At the onset of 2014 we find crowdsourcing where cloud was just a few short years ago — widely discussed, unevenly adopted and on the cusp of widespread industry impact. Similarly, we will see crowdsourcing experience hypergrowth but also leave some damaged bystanders that were caught up in the hype and mislead (aka private cloud circa 2006-7).
In 2005, while working in SAP corporate strategy, I read the “Wisdom of Crowds” by James Surowiecki and decided to put to test an experiment from the book using the strategy team. I asked each team member to guess the number of marbles in a (virtual) jar. We averaged the guesses and saw that our collective intelligence had scored better than 95% of us individually. The book and several studies actually showed our results underrepresented the power of the crowd. In groups of forty or more the crowd is often better than 99% of the participants. Beyond that, when repeated, the people who beat the crowd tend not to do it consistently (i.e. the 1% changes with repeated trials).
So even in 2005, thanks to Surowiecki’s best seller and others, the wisdom of crowd was a widely discussed topic. Yet nearly a decade later, the wisdom of crowds and crowdsourcing feels like it has just emerged. Crowdfunding, Crowd advertising, Crowd coding, Crowd based knowledge (i.e.Wikipedia) and many other ‘experiments’ now appear to be popping up everywhere. Helen Huntley, a well-known Gartner analyst even predicts, “By 2016, application services providers will have replaced 20 percent of their internal application management staff with crowdsourcing and community sourcing.”
What innovation in cloud, social and mobile technologies has done is allow the wisdom of crowds to apply to more problems with faster results than ever before – iTunes makes nearly every app developer instantly global, Uber crowdsources your rides, Airbnb expands potential places to stay. In turn, crowdsourcing, has become a powerful partner to innovation — allowing companies like Lego to co-create with their customers. Crowdsourcing helps even the expansion of the technology trends that enabled it – allowing more businesses and people to tap into a world of talent to make cloud, social and mobile new capabilities widely accessible.
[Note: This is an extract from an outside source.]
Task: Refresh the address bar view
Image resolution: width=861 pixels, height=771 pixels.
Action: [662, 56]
For all the benefits of crowds, without control and understanding, they can become herds and reinforce group think. The benefits of crowdsourcing are related to the independence of the actors participating. It’s the diversity of perspectives that lead to enormous benefit. Open Innovation rests on the idea that firms benefit by bringing in external stimuli. If those firms are constricting and conditioning (educating) external crowds to their way of thinking they constrict its effectiveness in bringing variety to your problem space.
For example, when Harvard Medical School wanted to optimize the calculation of edit distances between DNA strings they ran competitive challenges that received over 120 submissions with nearly 90 unique approaches to solving the problem. More than half the solutions performed better than the original solution with the winning submissions performing 100x better. They benefited from the fact they had not trained the community participating in the work.
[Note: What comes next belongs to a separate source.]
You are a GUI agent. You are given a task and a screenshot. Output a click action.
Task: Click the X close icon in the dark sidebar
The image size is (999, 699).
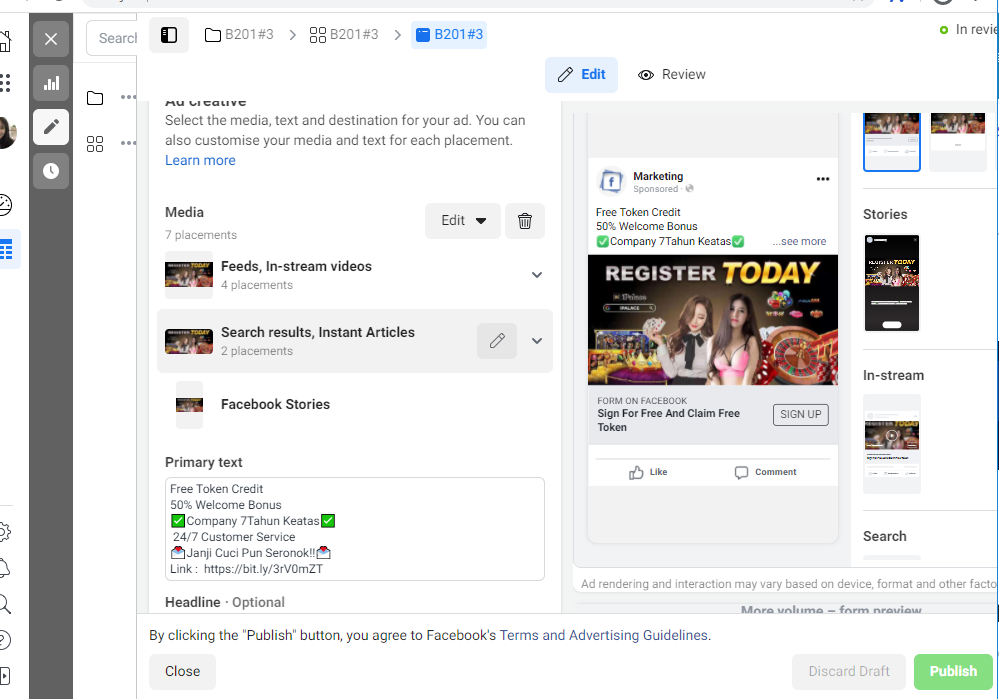click(51, 40)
Managing communities or crowds involves explicitly not managing them in the traditional sense. It is critical to create processes that provide incentives, fairness in evaluation, transparency and an ability to bring the results back into your organization. Without this, experimenting with the crowd can create substandard results or even backlash against the organizers.
The crowd can reinvent your customer experience, create new innovation or even reshape your competitive landscape in 2014. But in the words of Uncle Ben in Spiderman, “with great power comes great responsibility,” so use it wisely.